Transportation of vaccines is a critical component for improving vaccination rates in low-income countries and warrants more attention, according to a computer simulation by the HERMES Logistics Modeling Team at the University of Pittsburgh and Pittsburgh Supercomputing Center (PSC). The team recently reported their findings in the PLOS ONE online journal.
Each year, millions of dollars of potentially lifesaving vaccines fail to reach populations throughout the world. Most aid programs tend to focus more on purchasing vaccines or donating refrigerators and freezers to help ensure vaccine delivery.
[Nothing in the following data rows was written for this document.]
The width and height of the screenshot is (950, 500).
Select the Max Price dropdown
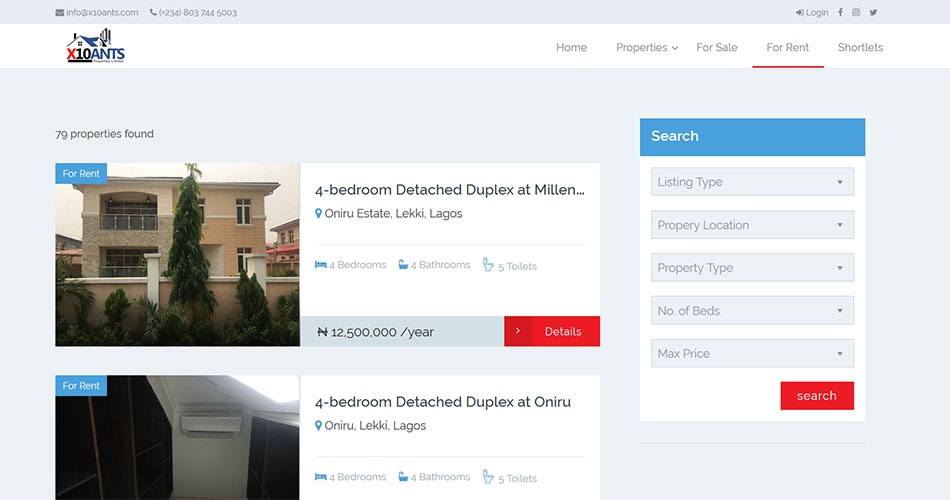click(x=752, y=353)
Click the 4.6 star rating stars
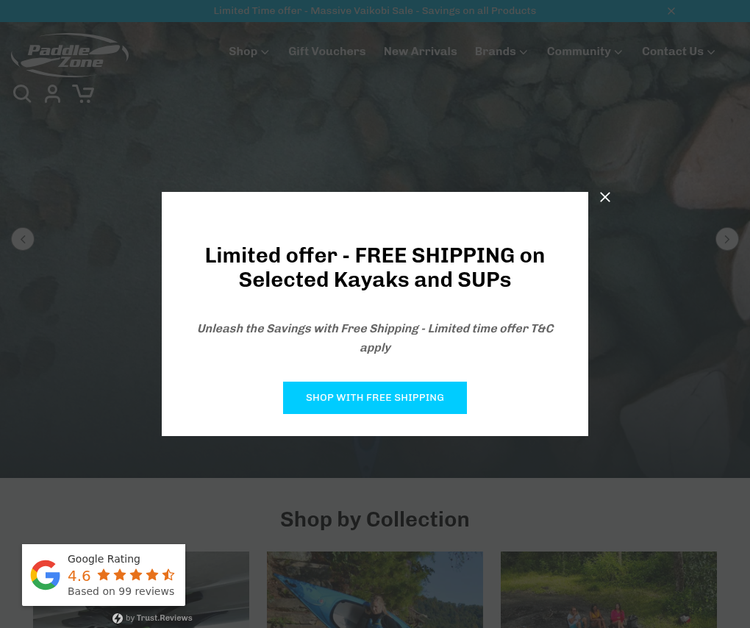Screen dimensions: 750x628 pos(136,575)
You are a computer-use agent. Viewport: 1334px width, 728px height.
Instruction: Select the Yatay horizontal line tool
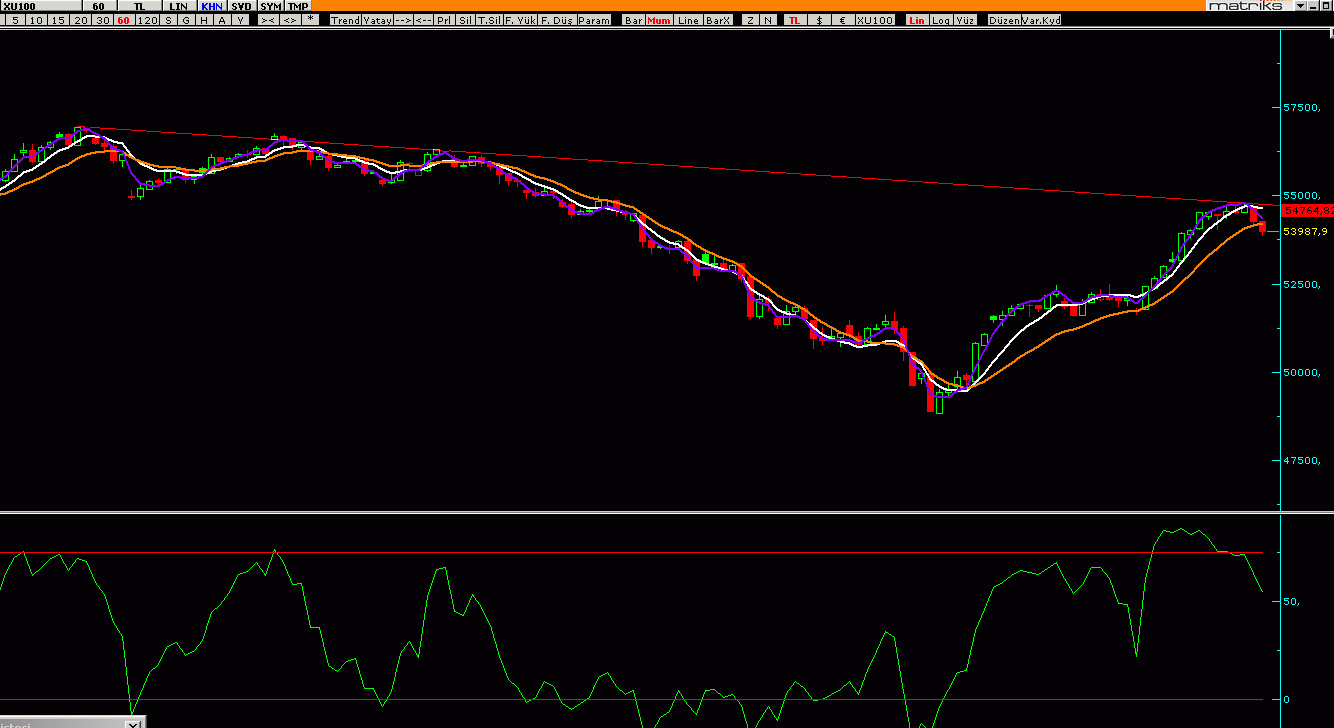point(377,20)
The computer simulation of the West African nation of Niger showed that improving transportation as well could improve vaccine availability among children and mothers from roughly 50 per cent to more than 90 per cent.
'The vaccine supply chain is a complex orchestra of people, facilities, equipment, vehicles, vaccines, and other products that needs to be coordinated to get vaccines from manufacturers to people,' explained Bruce Lee, associate professor of medicine and biomedical informatics at the University of Pittsburgh.
Lee is scientific lead for the logistics modeling team developing HERMES (Highly Extensible Resource for Modeling Supply Chains), which allows users rapidly to create a simulation model of any vaccine distribution system or supply chain. HERMES includes virtual representations of every component and process in a country’s vaccine supply chain, including virtual trucks, motorbikes and people.
'For many decades, coordinating the vaccine supply chain has been a challenge anywhere, and a particular challenge in lower-income countries,' Lee said.